_Text shown_.
The closest commercial pressure point is voice dictation. Wispr Flow raised a $30 million Series A led by Menlo Ventures in June 2025 after pivoting away from silent-mouthing hardware toward software dictation. In November 2025, Wispr said it had raised a $25 million Series A extension led by Notable Capital, bringing total funding to $81 million. That funding history is a market read on the same interface problem Aleph is attacking from the hardware side: keyboards are slow, voice is socially exposed, and AI assistants need an input method people will actually use all day.
Aleph's ultrasound route has one clean technical appeal. It looks at the articulator directly. EMG and radar infer speech from indirect signals. Lip reading needs a camera pointed at the user's face. Ultrasound under the chin can, in principle, capture tongue motion without making the user's silent speech visible to others.
The hardware gap is still the company-building problem
The demo, as published, uses a handheld ultrasound probe and ultrasound gel. Turning that into a wearable without messy coupling material is the core hardware challenge. Until that is solved, this is research apparatus with a product-shaped thesis.

_Data segment_.
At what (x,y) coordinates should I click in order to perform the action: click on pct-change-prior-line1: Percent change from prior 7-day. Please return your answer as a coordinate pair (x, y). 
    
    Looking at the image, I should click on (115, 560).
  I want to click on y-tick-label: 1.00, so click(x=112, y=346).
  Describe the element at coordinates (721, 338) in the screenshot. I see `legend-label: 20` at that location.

_Assignment 1_. According to the passage on Aleph's ultrasound device, what was Wispr's total funding after its November 2025 extension?
_Assignment 2_. Please rewrite the paragraph beginning "Aleph's ultrasound route has one clean technical appeal" from the passage on Aleph's ultrasound device as a short bulleted list that keeps its main facts.
_Assignment 3_. Resume the passage on Aleph's ultrasound device after its final sentence, adding one or two paragraphs.

_Task output 1_. $81 million.

_Task output 2_.
- Ultrasound's technical appeal is that it looks at the articulator directly.
- EMG and radar only infer speech from indirect signals.
- Lip reading needs a camera pointed at the user's face.
- Ultrasound under the chin can, in principle, capture tongue motion without making silent speech visible to others.

_Task output 3_.
There is also an accent problem. Aleph says the model generalized to new people during filming as long as they had an American accent. The team singled out that caveat in the blog and the X thread, which is the right kind of early honesty. A silent-speech device that works only for a narrow accent group would be useful in a lab and limited in the market. A device that can handle accents, changing probe placement, fatigue, whispered or mouthed articulation, and everyday movement would be a different category of interface.
Aleph has not disclosed funding, investors, pricing, a launch date, a headquarters or a consumer roadmap. That absence keeps the story in the prototype lane. The reason to pay attention is the data-efficiency claim: a month of work, about 50 hours of data, and an open-vocabulary result Aleph says is already near a much larger lip-reading benchmark.
If Aleph can turn that curve into a wearable, the company will be competing for the layer between human intent and AI systems. If it cannot, the July 7 post will still be useful as a technical marker: ultrasound tongue imaging may be a more credible silent-speech modality than the phrase-bank demos that have made this field easy to overstate.